TEXTE À LIRE:

++++

Exemple de la carte du tendre : représentation topographique et allégorique du pays de l’amour. Les trois raisons pour lesquelles on peut avoir de la tendresse pour quelqu’un. :

Tendre sur inclination : n’a besoin de rien d’autre qu’elle-même pour arriver de Nouvelle Amitié à Tendre.

Tendre sur estime : le chemin est plus long : il faut de nombreuses choses, petites et grandes, qui contribuent à faire naître par estime, la tendresse recherchée (mots galants, mots doux, poemes) Pour faire de plus grands progrès il faut cependant des qualités morales : sincérité, générosité, courage, respect, exactitude et bonté

Tendre sur reconnaissance : pour l’atteindre depuis « nouvelle amitié », il faut passer par complaisance, soumission, petits soins, empressements, grands services (tout petit village sur la Carte, car il y a peu de gens qui en sont capables). Enfin sensibilité, tendresse, obéissance et constance.

Mais sur ces routes on peut s’égarer par négligence, tiédeur, légèreté, oubli et dans ces cas-là, l’on n’arrive jamais à « tendre », on tombe dans le Lac d’Indifférence. Ou encore, si en partant de Nouvelle Amitié on prend un peu trop à gauche, on va vers Indiscrétion, perfidie, orgueil, Médisance ou Méchanceté, et on fait naufrage dans la mer d’Inimitié !

++++

DONNÉES:
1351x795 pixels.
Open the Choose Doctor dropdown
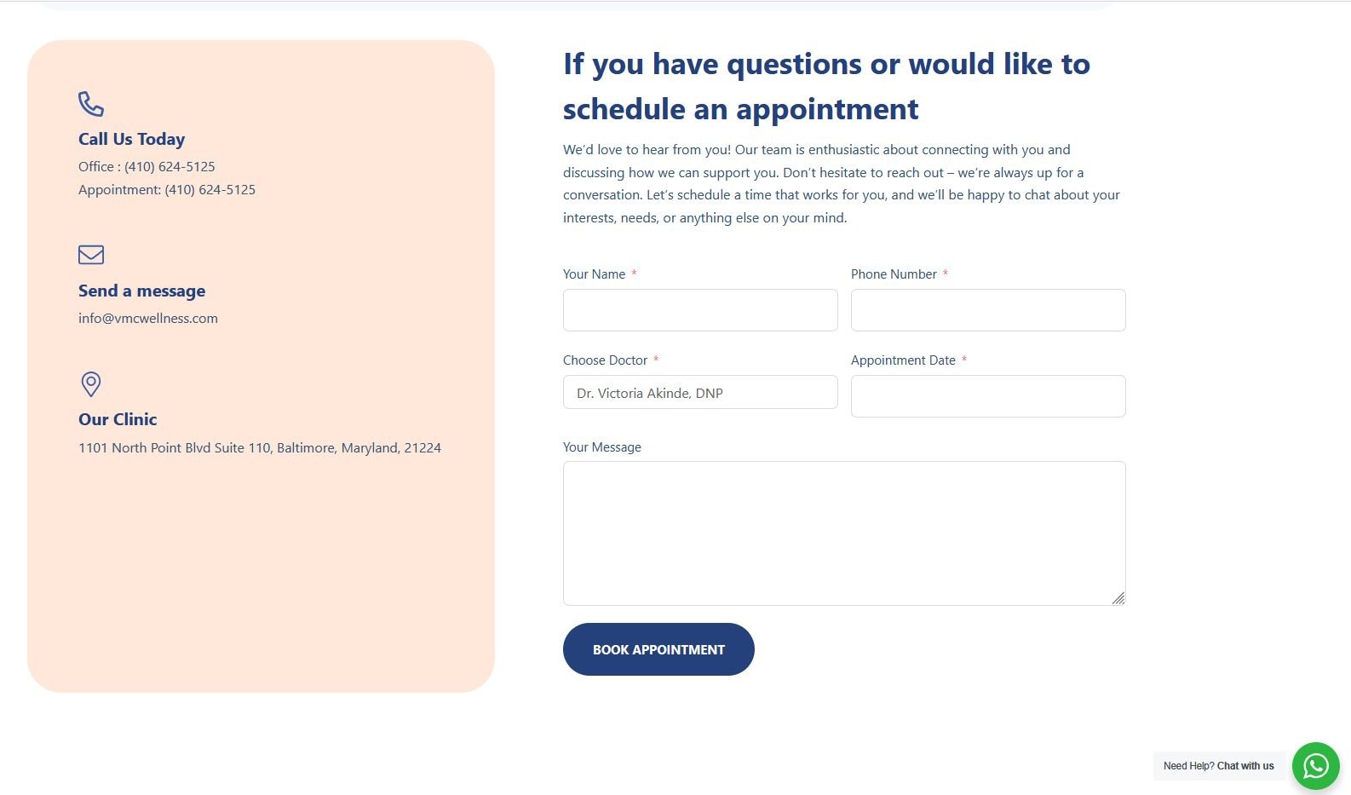(700, 393)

++++

VOS CONSIGNES:
1 – Selon le texte sur la carte du Tendre, où tombe-t-on lorsqu'on s'égare par négligence, tiédeur, légèreté ou oubli ?
2 – Présentez sous forme de liste le paragraphe du texte sur la carte du Tendre qui commence par « Tendre sur reconnaissance », en gardant ses informations principales.

RÉSULTATS OBTENUS:
1 – On tombe dans le Lac d'Indifférence.

2 –
Tendre sur reconnaissance :
- point de départ : Nouvelle Amitié ;
- étapes : complaisance, soumission, petits soins, empressements, grands services ;
- grands services : tout petit village sur la Carte, car peu de gens en sont capables ;
- dernières étapes : sensibilité, tendresse, obéissance et constance.